Concert Review: Brian Jonestown Massacre
Brian Jonestown Massacre
13 May 2014
Brian Jonestown Massacre brought out some of their best hits in a killer performance this weekend at the Wiltern Theatre in Los Angeles, California showing they’re more than ready for their European tour and new album to release.
With their new album, Revelation, set to release next week on the 19th, Brian Jonestown Massacre showed they they’ve still got an immense amount of raw talent and an ever growing range of psychedelic tunes and feel good music to share with fans, even after 26 years. Despite decades of band drama, drug use, changing members and trying to manage success without going down a diluted path towards mainstream music, the San Francisco based band has managed to keep producing amazing music and delivering unforgettable live shows.

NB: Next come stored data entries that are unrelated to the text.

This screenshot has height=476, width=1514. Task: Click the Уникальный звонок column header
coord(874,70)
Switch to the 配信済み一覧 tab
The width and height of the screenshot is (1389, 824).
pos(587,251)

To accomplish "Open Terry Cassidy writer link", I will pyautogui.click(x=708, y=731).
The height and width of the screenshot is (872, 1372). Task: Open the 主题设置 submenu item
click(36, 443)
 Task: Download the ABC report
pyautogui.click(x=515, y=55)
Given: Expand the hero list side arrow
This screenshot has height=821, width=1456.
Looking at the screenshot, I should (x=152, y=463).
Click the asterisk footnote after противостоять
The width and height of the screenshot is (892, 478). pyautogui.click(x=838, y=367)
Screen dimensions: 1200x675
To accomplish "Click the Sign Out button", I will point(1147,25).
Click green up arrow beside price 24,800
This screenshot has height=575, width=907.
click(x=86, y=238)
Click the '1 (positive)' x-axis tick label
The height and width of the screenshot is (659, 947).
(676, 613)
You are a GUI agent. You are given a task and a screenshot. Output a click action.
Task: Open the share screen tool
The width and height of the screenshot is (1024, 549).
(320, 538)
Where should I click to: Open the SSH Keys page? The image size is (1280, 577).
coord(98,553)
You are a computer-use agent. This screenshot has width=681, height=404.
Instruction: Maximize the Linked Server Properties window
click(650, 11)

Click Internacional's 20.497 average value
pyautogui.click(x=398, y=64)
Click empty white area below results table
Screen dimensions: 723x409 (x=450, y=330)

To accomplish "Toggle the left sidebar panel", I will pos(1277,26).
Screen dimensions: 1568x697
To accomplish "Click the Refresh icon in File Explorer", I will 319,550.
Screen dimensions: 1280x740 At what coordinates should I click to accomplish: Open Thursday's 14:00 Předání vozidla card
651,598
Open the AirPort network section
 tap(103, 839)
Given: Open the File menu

Saturday night’s show at the Wiltern Theatre in Los Angeles was ridiculously good. While it took some time for the band to take the stage after two opening acts, The Three O’Clock and Joel Gion & the Primary Colours (a spin off project started by Brian Jonestown Massacre’s Joel Gion), their performance was well worth the wait! The Wiltern is definitely a venue I don’t mind lingering around in. Built in the 1930’s, The Los Angeles art deco theatre is one of my favorites with beautifully ornate walls and ceiling decorations, an extremely open floor section and a rad multi level lounge and bar area. The stage area itself gives audience members a choice of how close to the action they want to be, and a great view and amazing sound is guaranteed from wherever you are in the theatre. Though there’s obviously more room to get your dance on in the back, and with a band like BJM, you definitely want space to feel the music.
The band came out strong and excited as the 8 current band members took the stage amidst red and blue lights. Lead singer and notoriously outrageous front man Anton Newcombe and founding members Matt Hollywood and Ricky Maymi both on guitar were joined by longtime members Joel Gion on tambourine, Dan Allaire playing drums, keyboardist and guitarist Rob Campanella, guitarist Frankie Emerson and Collin Hegna on bass. It’s no wonder the band delivers such a rich and developing sound given their large range of instrumentals and many guitar styles all playing in the cohesive magic that is Brian Jonestown Massacre. They cover the basis of psychedelic rock and mix in elements or punk, blues, folk rock, and even some raga in their widely impressive discography of 12 (going on 13) studio albums, 7 EPs, live albums and several compilations.
The band delivered an ongoing set that got better with each song. While front man and founder Anton Newcombe (who has worked with The Dandy Warhols) is known for his outrageous stage behavior ranging from audience altercations, spats with his band mates, getting upset at song requests and onstage drug use, this was not the case on Saturday and the only thing that hit the audience was a wave of excitement, passion and dancing with every song.
Sampling some music from their upcoming album and playing some of their classic hits alike, audience members got to dance their hearts out to some of the best gritty and groovy psychedelic music that’s still around today. I was in awe watching a stage full of incredible musicians, each bringing their own presence and key elements to the sound. The tambourines and several guitars complimented the vocals and powerful percussion perfectly.
The band’s great sound was brought to the next level with the visual accompaniment of smoky fog and lights. An alluring light show captivated the audience as we fell into a trance listening to the music. While I was stoked to be seeing the band and enjoying their new music, I was so excited to hear familiar chords to some of my favorite songs, “Who?”, “Anemone”, “Prozac vs. Heroin”, and “Servo.”
BJM got things started with a fun one and the crowd fed off the energy beaming from the band on their catchy hit “Who?”, singing along with Newcombe during the chorus and jumping up down with the rising and falling vocals. The band brought up vocalist Miranda Lee Richards to sing the female vocals on “Anemone.” Richards did an amazing job captivating the crowd with her hypnotic and practically majestic sounding voice lulling everyone into the scene. Richards was definitely comparable to the original female vocalist Mara Keagle who sang with the band on the recording of the song and toured with them for several years. “Prozac vs. Heroine” left an ironically calming affect on the crowd that swayed along to the music and one of the songs towards the closing of BJM’s set was another one of my favorites, “Servo.” The lyrics to the song were a perfect command for everyone on their way out to “let yourself go and have some fun” which I definitely did and am sure the rest of the fans did too.
The band is back in Europe now, playing shows in France before continuing on with the rest of their European tour. I’m looking forward to an American return, whenever that may be, but until then, their new album out May 19th will have to suffice!